Cllr White opposes scrapping the EMA and higher Tuition Fees – I have sympathy with his views on both.  But why, then, join the party which, in 2007, took the decision to scrap the EMA and in 2009, in agreement with the Conservatives, launched the Browne Report with the intention of having students pay more for their education?

Labour left the country with a huge debt – and left all of us paying £120 million a day in interest to overseas bankers.  In Government, Labour planned big spending cuts to deal with the problem.  Now in opposition, Labour seem to have no ideas beyond attacking everything the Coalition does and hoping we all forget that they were planning to do much the same.

Cllr Iain Roberts

   5 Comments

5 Responses

  1. Alan Gent says:

    Actually Labour did not leave the country with a huge debt, it was the banking industry and at the time, any government would have chosen to bail them out because of their structure. However, the Coalition, mainly driven by Tory ideology, is refusing the very simple solution of introducing a bank levy, which would not harm the banks at all and would go a long way to clearing the debt.

  2. Iain Roberts says:

    I don’t claim Labour was wholly responsible for the debt, but there’s no doubt they left the country with the debt.

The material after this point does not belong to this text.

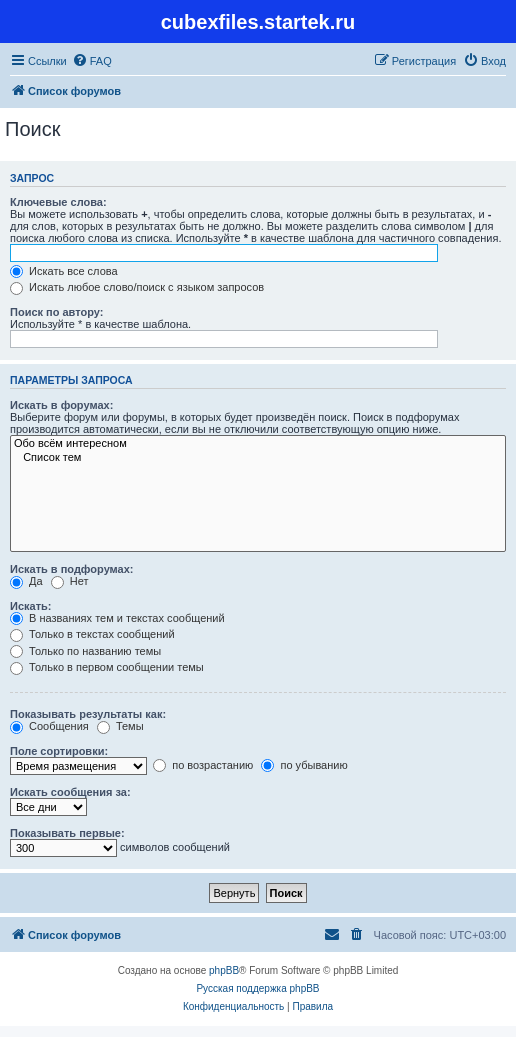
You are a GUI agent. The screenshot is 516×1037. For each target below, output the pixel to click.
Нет (70, 581)
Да (26, 581)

    Labour, of course, ran up a budget deficit every year from 2002 to 2008, building up the national debt before the banking crisis. That was in the good years when Gordon believed he had conquered boom and bust.

    Labour also favoured soft-touch regulation: you’ll remember they actively worked to encourage the bankers to come to London on the basis that there would be less regulation to hold them back from making money.

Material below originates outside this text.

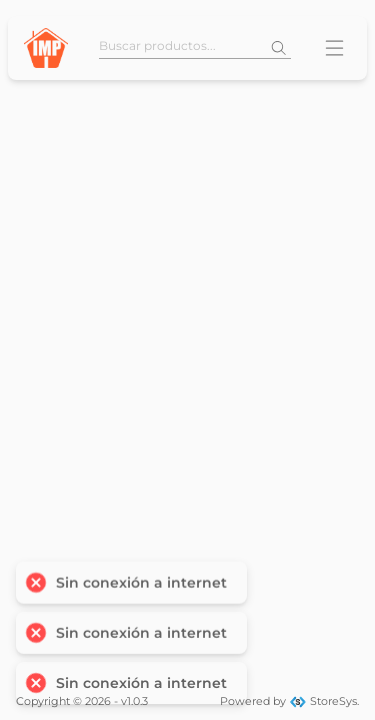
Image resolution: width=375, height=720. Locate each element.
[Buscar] (279, 48)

    I don’t quite understand your point about a banking levy: we have one and it’s raising over £2 billion a year from the banks. That was introduced by the Coalition. More money is being raised from the banks now than under Labour – though it could well be that even more can be raised still.

  3. Alan Gent says:

    Iain, by everyone’s agreement, the banking levy represents no more than small change to the bank. Thats why another level is being asked for in the budget. If Osborne does not agree to this then the charge of soft touch legislation can also be attached to the Tories. Let’s not forget also that most of the Tory party donations came from the City in the run up to the election. A clear case of buying favours from the government.

  4. David White says:

    Iain, Not being a regaular visitor to your web page I have just seen your article about my leaving the Liberal Democrats and joining the Labour Party.
    I oppose the cuts the coalition is making in public services and the break up and privatisation of education and of our National Health Service.
    You make apoint about cuts in public services and state that Labour would have cut more! Well how can this be when the fact is that Labour would have cut the deficit over 8 years instead the Liberal Democrats have chosen to do it over 4 years.
    Growth is key the deficit reduction and with 0/0.5%/0.5% being the growth figures since the coalition cam in I can only assume nobody challenges the fact that the recovery and growth are being put at risk.
    As for the last point about the spending by the Labour Government. I cannot remember a single Lib Dem Councillor calling for lower spending in fact quite the opposite. More on Police, Education, Scrap Tuition Fees remember that?

    Cuts of £20 Million in Stockport meaning that School Crossing Patrols will have to go, Park Gates are not locked and projects are cancelled. The 2012/13 budget is looming and there is a real prospect of large service reductions and people really noticing the loss.

    Now we hear that Hazel Grove Police Station and Reddish Police Station are under threat.

    Some will have to answer the the savage way in which the deficit is being reduced.

    We need to invest in major capital schemes and stimulate the economy. We need to be truthful about pensions and allow a real debate on the public pensions which shows how much they really cost. The saving in benefits in later life should be factored in.

    Some of the poorest in our society are being hit and Mark Hunter and Andrew Stunnel are in the vangard of the attack.

    Yes I oppose Tuition Fees and scrapping EMA, I oppose privatisation, PFI schemes and many other new Labour ideas but New Labour is gone in the same way the Liberal Democrats of Charles Kennedy are gone and histroy now we have Cleggphobia and the Tory Dems.

    David White

  5. Iain Roberts says:

    Hi Dave,

    I’m a little surprised by your suggestion that Labour wouldn’t have cut as much. On overall spending, Labour would have cut £7 for each £8 the Coalition plans to cut – that’s not disputed as far as I know.

    But when you look at the detail, Labour planned to cut more from departmental spending (essentially, everything except pensions and welfare) than the Coalition is.

    You know this, of course, because you know that the Labour Government was telling us all back in October 2009 the sorts of cuts we were facing in local government and it was very similar to the cuts we’re now facing.